Instead, we found a regularity hump, right at the beginning of the 80s: the dark blue area shows the proportion of the charts in every year that is taken up by the most rhythmically regular tracks. Around the start of the 80s, the proportion of the most regular tracks increases noticeably, while the proportion of the most irregular ones diminishes. What could have fuelled this trend? One obvious suspect is the introduction of new technology. We have marked the release date of the first widely used drum machine, the Roland CR-78 in '78, and the first influential digital sampler, the Linn LM-1 in 1980 in the figure. We can't prove the connection but it's certainly a striking coincidence. Why does the proportion of highly regular tracks wane again in the mid 90s? Maybe people were fed up with very rhythmically regular music, or maybe drum machines simply got better at producing more diverse rhythms.

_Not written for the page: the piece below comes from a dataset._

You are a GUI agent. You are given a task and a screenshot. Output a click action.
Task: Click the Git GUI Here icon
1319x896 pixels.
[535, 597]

In either case, if this hump is really related to drum machines and samplers, we'd expect to see the trend in other kinds of data as well.
The 120 bpm Tempo Crunch
As the 80s seems to have been an unusual time for rhythm, it would be no surprise if we also saw striking things in the tempo of 80s music. We ran our tempo tracking software on the whole charts collection to measure the tempo of each section of each track in beats per minute (bpm). We then picked a single bpm value for each song by choosing the one attached to the most seconds of audio. At a first glance a plot of the average tempo per year didn't look very interesting (you can see it here). But then we noticed something unexpected. Have a look at the image below.

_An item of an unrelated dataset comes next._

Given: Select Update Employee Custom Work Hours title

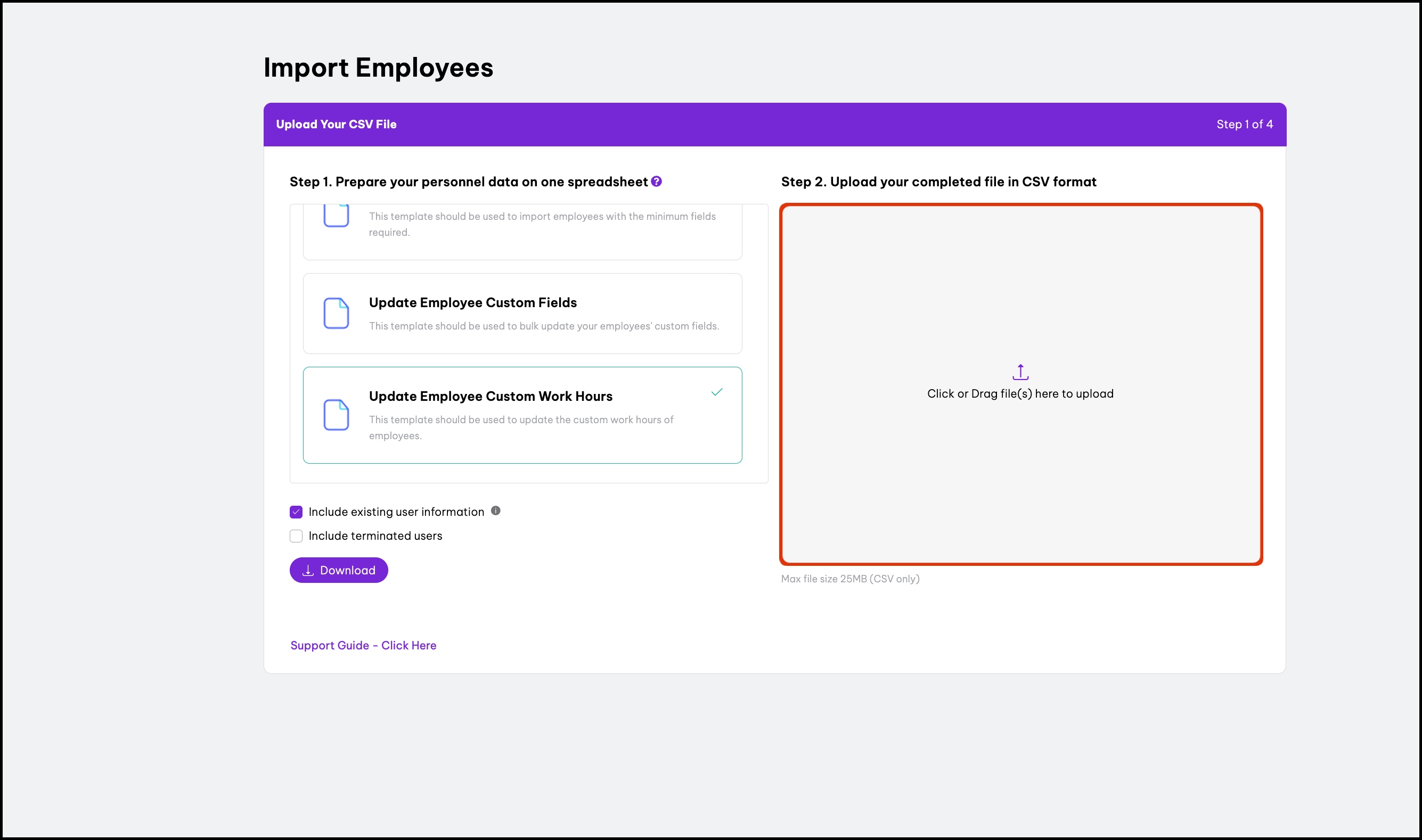Looking at the screenshot, I should 491,396.
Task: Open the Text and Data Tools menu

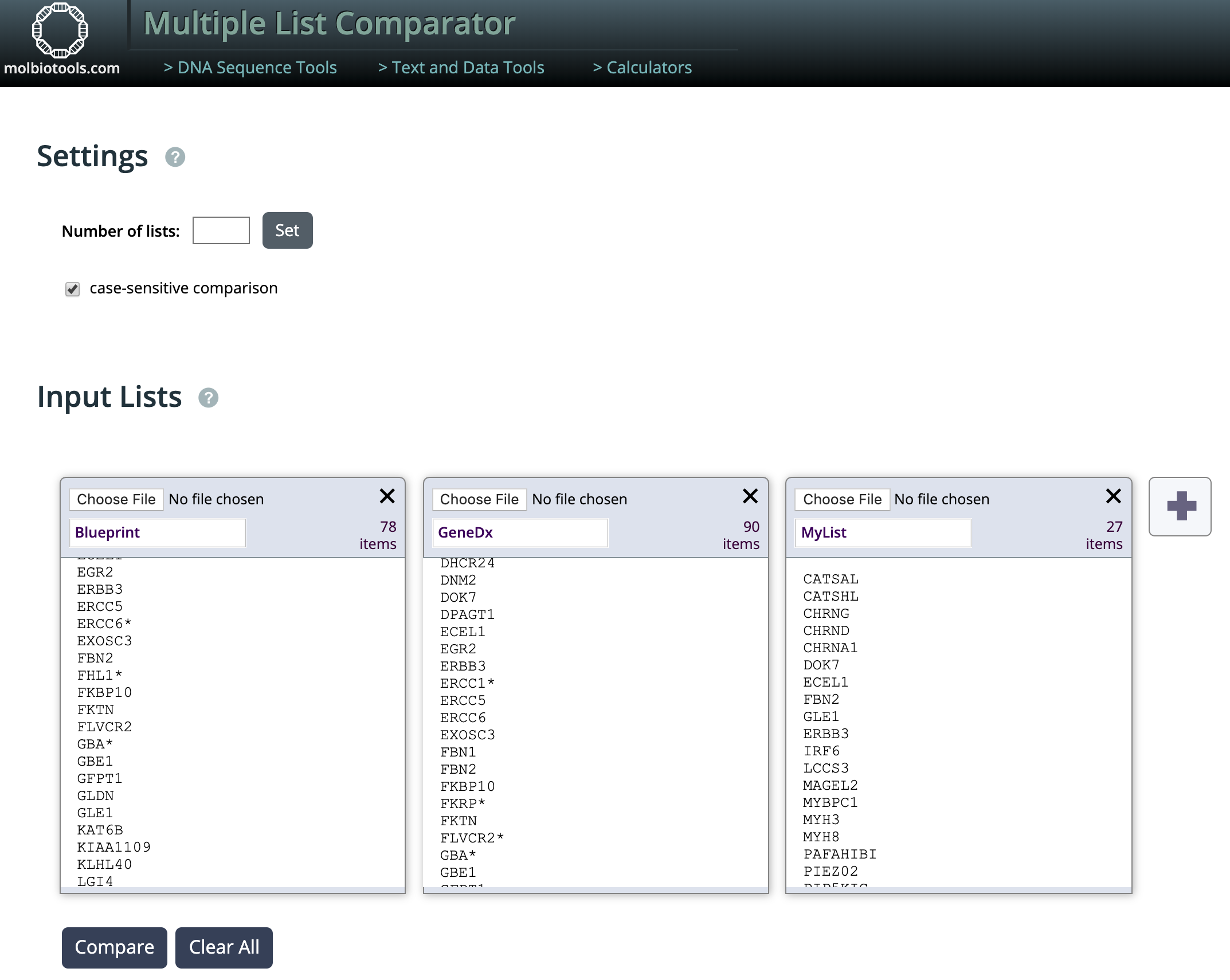Action: click(x=461, y=68)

The heat map above shows you which tempos (in bpm) were unexpectedly popular in which years. For example, see the dark orange dot around tempo 100 in 1969? That means that tempos around 100bpm were more popular than usual that year (up by more than 2 percentage points). Admittedly, what's more striking is that there seems to be a downward pattern, as if some kind of music was getting slower and slower over the years. There's also a a strange cluster of tracks around 120 bpm from the early 80s to the early 90s - the big red blob in the middle.
Before we ask what this cluster means, let's make sure that this trend is really there, i.e. that the proportion of tracks around 120 bpm is really higher from 1982 to 1991 than in the rest of the time. It may seem obvious from the figure below, which plots the proportion of tracks between 116 and 124bpm over time. To be really confident that this is not due to chance we use a statistical test, a "2-sample test", which can check whether the difference is significant... and it is, with 95% confidence we can say that the difference is between 5.5 and 8.1 percentage points (details).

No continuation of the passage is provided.